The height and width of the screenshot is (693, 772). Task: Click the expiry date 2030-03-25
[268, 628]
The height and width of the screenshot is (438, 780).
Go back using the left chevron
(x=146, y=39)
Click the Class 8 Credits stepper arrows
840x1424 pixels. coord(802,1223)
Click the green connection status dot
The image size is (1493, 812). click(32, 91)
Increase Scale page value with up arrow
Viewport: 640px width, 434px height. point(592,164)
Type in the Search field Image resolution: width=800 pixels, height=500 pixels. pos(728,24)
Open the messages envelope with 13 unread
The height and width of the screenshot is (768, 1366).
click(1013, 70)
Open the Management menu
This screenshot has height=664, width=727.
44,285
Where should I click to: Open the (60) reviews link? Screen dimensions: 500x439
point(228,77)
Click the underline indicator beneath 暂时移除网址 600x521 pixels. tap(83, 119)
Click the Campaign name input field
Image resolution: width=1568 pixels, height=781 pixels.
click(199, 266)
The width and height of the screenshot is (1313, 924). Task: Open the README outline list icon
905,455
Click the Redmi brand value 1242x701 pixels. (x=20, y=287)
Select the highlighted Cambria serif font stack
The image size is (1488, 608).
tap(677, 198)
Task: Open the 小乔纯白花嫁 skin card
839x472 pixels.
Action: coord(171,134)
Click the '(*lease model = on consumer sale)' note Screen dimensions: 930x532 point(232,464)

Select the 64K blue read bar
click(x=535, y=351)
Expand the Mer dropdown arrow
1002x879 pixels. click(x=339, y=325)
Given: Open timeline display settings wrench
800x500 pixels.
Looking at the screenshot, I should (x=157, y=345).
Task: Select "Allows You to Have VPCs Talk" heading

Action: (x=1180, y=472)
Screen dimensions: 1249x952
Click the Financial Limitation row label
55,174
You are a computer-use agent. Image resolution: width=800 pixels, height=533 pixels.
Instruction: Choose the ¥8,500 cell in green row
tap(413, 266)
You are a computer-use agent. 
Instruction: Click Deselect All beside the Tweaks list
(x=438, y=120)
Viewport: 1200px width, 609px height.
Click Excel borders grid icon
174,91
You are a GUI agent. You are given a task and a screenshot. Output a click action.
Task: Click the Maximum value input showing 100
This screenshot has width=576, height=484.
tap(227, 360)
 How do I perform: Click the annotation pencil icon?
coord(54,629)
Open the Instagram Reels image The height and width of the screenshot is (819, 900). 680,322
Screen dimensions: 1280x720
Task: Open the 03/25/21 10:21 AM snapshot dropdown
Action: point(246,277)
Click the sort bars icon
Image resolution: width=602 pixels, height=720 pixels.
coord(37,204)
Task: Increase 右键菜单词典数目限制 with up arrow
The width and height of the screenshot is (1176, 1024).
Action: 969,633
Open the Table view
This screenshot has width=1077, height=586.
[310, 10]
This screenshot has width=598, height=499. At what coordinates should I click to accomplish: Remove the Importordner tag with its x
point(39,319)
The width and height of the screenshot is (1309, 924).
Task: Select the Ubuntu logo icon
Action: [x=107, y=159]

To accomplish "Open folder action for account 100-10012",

-*-*-

### EXERCISE GOAL
Please return the entire listing, unchanged.

### SOLUTION BELOW
The height and width of the screenshot is (693, 772). Task: Click the expiry date 2030-03-25
[268, 628]
The height and width of the screenshot is (438, 780).
Go back using the left chevron
(x=146, y=39)
Click the Class 8 Credits stepper arrows
840x1424 pixels. coord(802,1223)
Click the green connection status dot
The image size is (1493, 812). click(32, 91)
Increase Scale page value with up arrow
Viewport: 640px width, 434px height. point(592,164)
Type in the Search field Image resolution: width=800 pixels, height=500 pixels. pos(728,24)
Open the messages envelope with 13 unread
The height and width of the screenshot is (768, 1366).
click(1013, 70)
Open the Management menu
This screenshot has height=664, width=727.
44,285
Where should I click to: Open the (60) reviews link? Screen dimensions: 500x439
point(228,77)
Click the underline indicator beneath 暂时移除网址 600x521 pixels. tap(83, 119)
Click the Campaign name input field
Image resolution: width=1568 pixels, height=781 pixels.
click(199, 266)
The width and height of the screenshot is (1313, 924). Task: Open the README outline list icon
905,455
Click the Redmi brand value 1242x701 pixels. (x=20, y=287)
Select the highlighted Cambria serif font stack
The image size is (1488, 608).
tap(677, 198)
Task: Open the 小乔纯白花嫁 skin card
839x472 pixels.
Action: coord(171,134)
Click the '(*lease model = on consumer sale)' note Screen dimensions: 930x532 point(232,464)

Select the 64K blue read bar
click(x=535, y=351)
Expand the Mer dropdown arrow
1002x879 pixels. click(x=339, y=325)
Given: Open timeline display settings wrench
800x500 pixels.
Looking at the screenshot, I should (x=157, y=345).
Task: Select "Allows You to Have VPCs Talk" heading

Action: (x=1180, y=472)
Screen dimensions: 1249x952
Click the Financial Limitation row label
55,174
You are a computer-use agent. Image resolution: width=800 pixels, height=533 pixels.
Instruction: Choose the ¥8,500 cell in green row
tap(413, 266)
You are a computer-use agent. 
Instruction: Click Deselect All beside the Tweaks list
(x=438, y=120)
Viewport: 1200px width, 609px height.
Click Excel borders grid icon
174,91
You are a GUI agent. You are given a task and a screenshot. Output a click action.
Task: Click the Maximum value input showing 100
This screenshot has width=576, height=484.
tap(227, 360)
 How do I perform: Click the annotation pencil icon?
coord(54,629)
Open the Instagram Reels image The height and width of the screenshot is (819, 900). 680,322
Screen dimensions: 1280x720
Task: Open the 03/25/21 10:21 AM snapshot dropdown
Action: point(246,277)
Click the sort bars icon
Image resolution: width=602 pixels, height=720 pixels.
coord(37,204)
Task: Increase 右键菜单词典数目限制 with up arrow
The width and height of the screenshot is (1176, 1024).
Action: 969,633
Open the Table view
This screenshot has width=1077, height=586.
[310, 10]
This screenshot has width=598, height=499. At what coordinates should I click to accomplish: Remove the Importordner tag with its x
point(39,319)
The width and height of the screenshot is (1309, 924).
Task: Select the Ubuntu logo icon
Action: [x=107, y=159]

To accomplish "Open folder action for account 100-10012",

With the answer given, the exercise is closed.